#### Exercise directions:
Count the lines in the data below holding the string "computer" and write the total by itself.

[Data records]
++++++

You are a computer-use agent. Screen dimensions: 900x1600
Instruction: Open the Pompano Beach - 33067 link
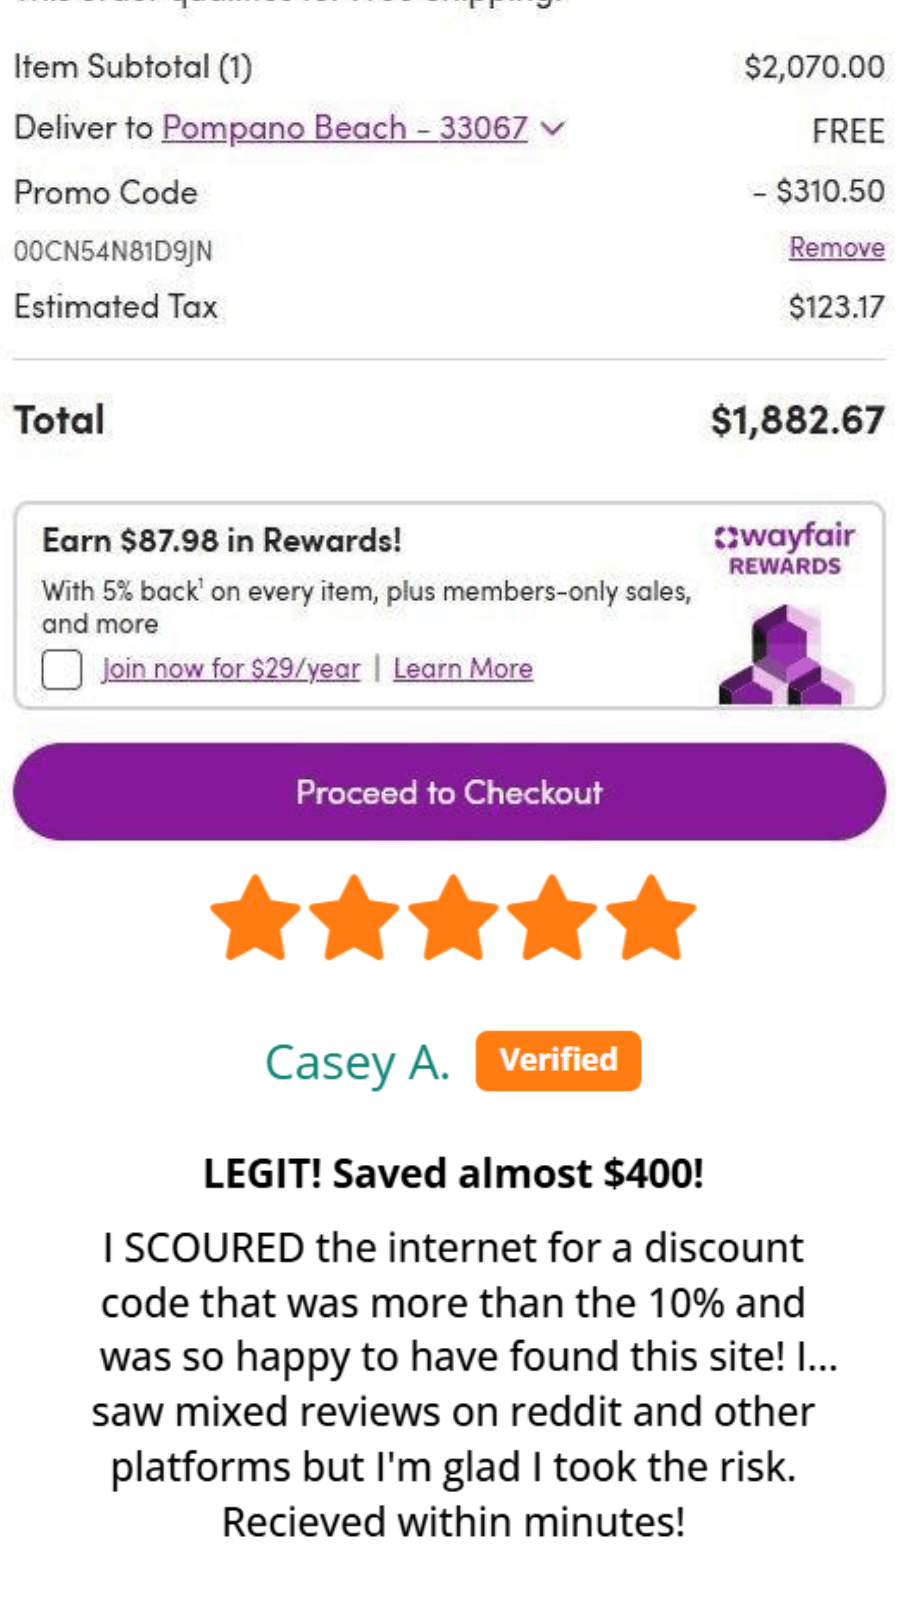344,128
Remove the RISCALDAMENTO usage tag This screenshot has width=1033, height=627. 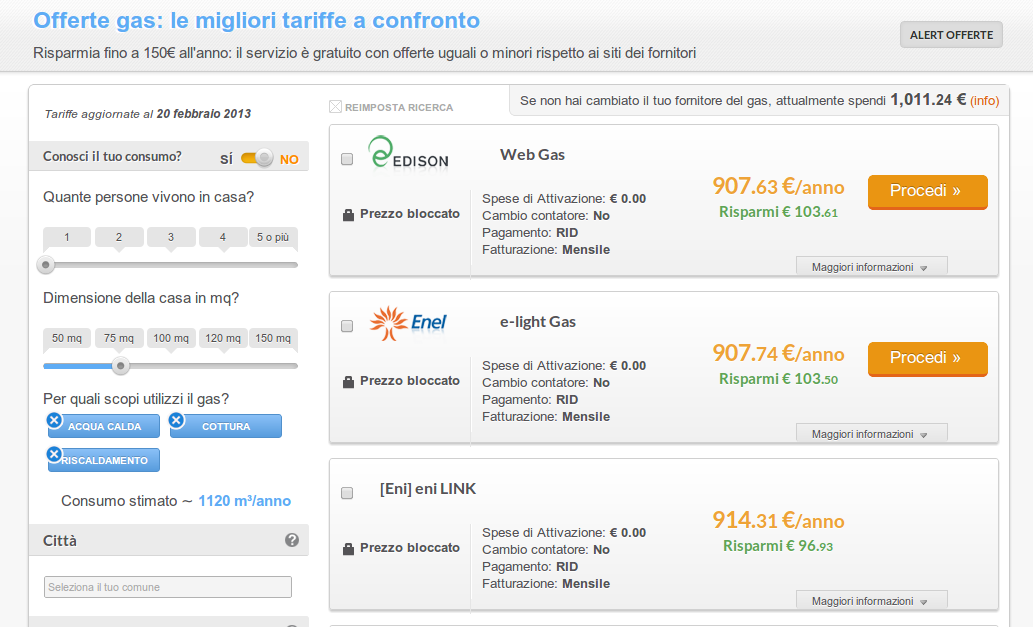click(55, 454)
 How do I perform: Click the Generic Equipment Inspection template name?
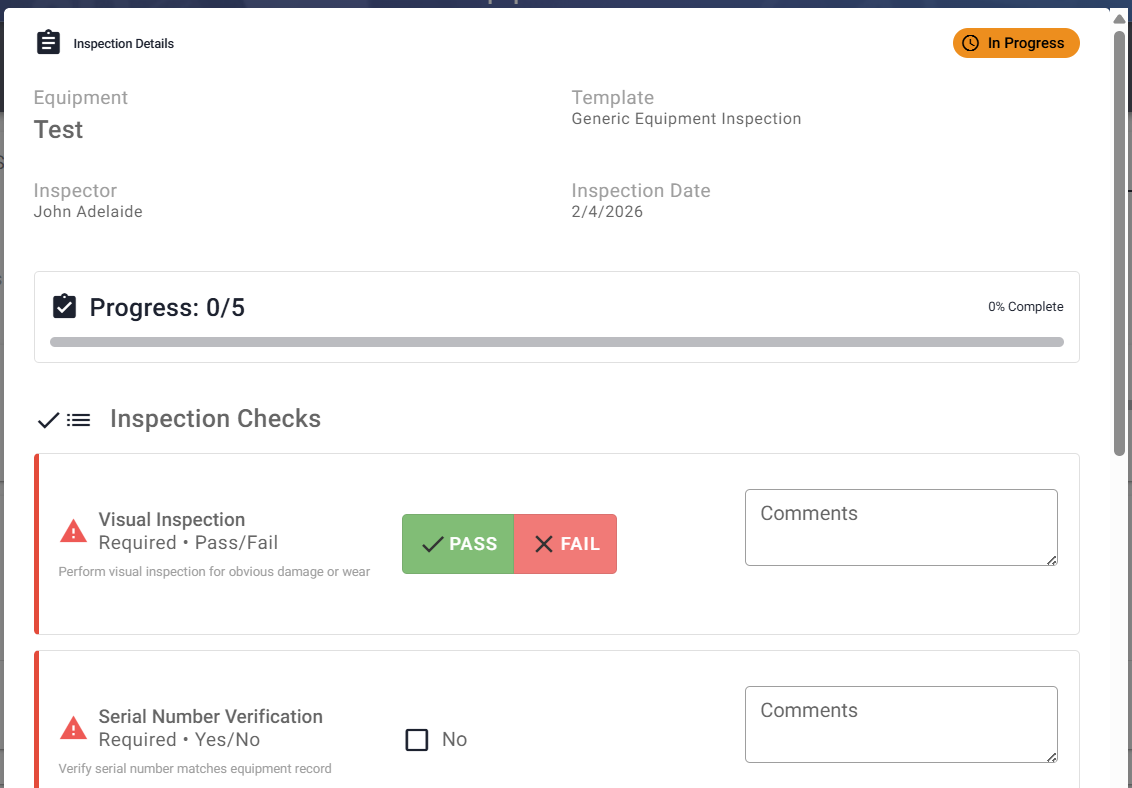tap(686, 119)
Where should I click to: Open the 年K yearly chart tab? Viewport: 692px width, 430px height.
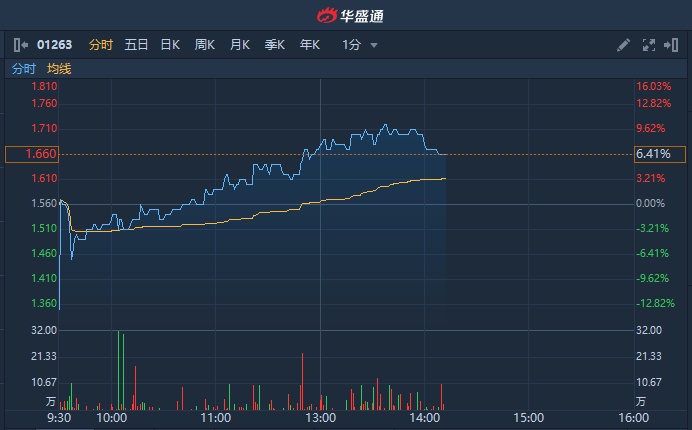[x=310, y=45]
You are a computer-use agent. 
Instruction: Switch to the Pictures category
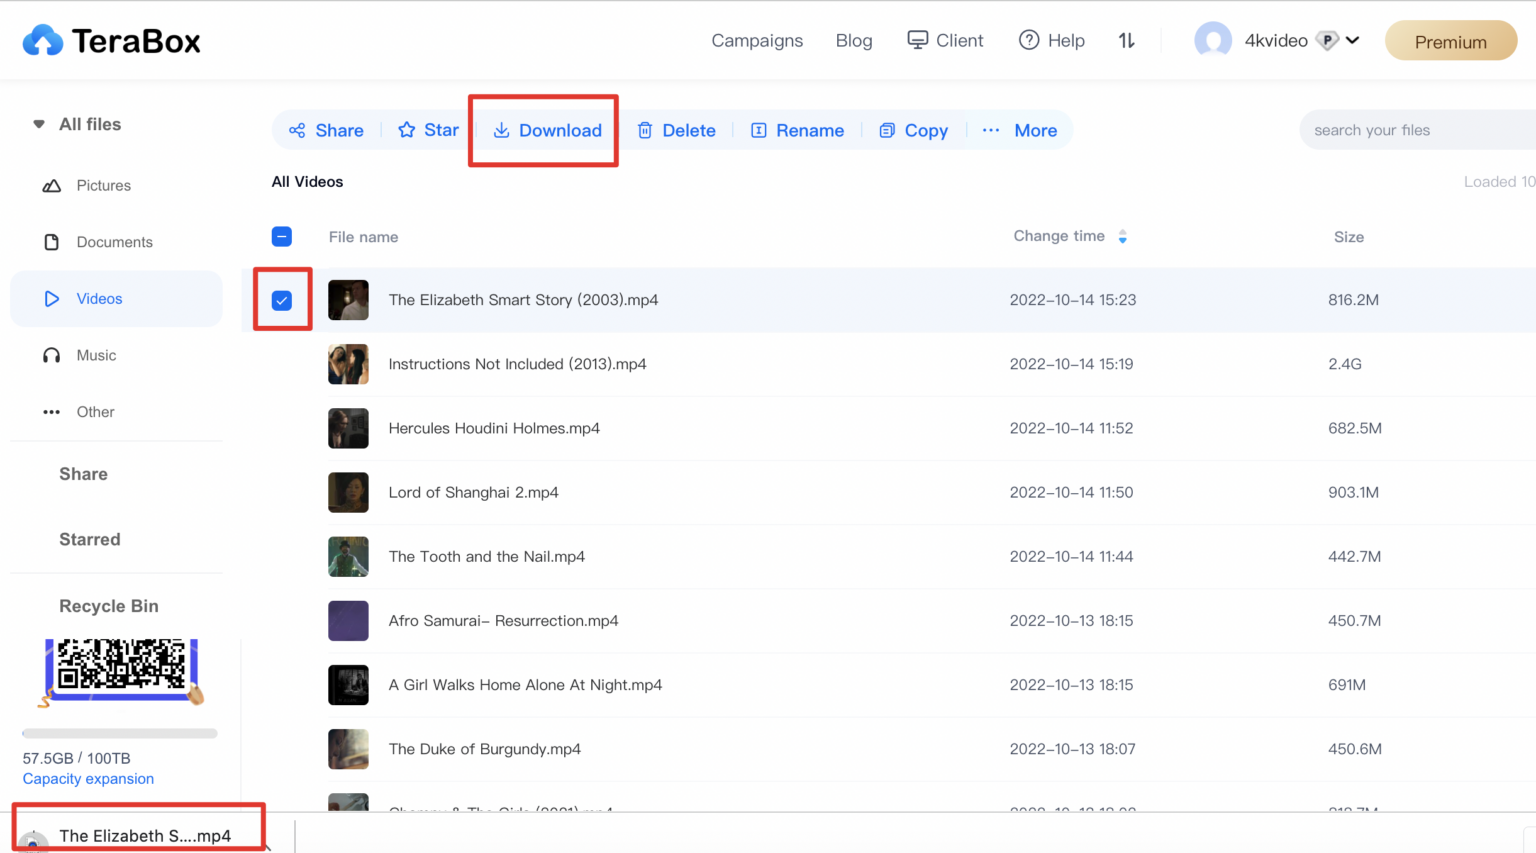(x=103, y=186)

++++++

#### Your response:
2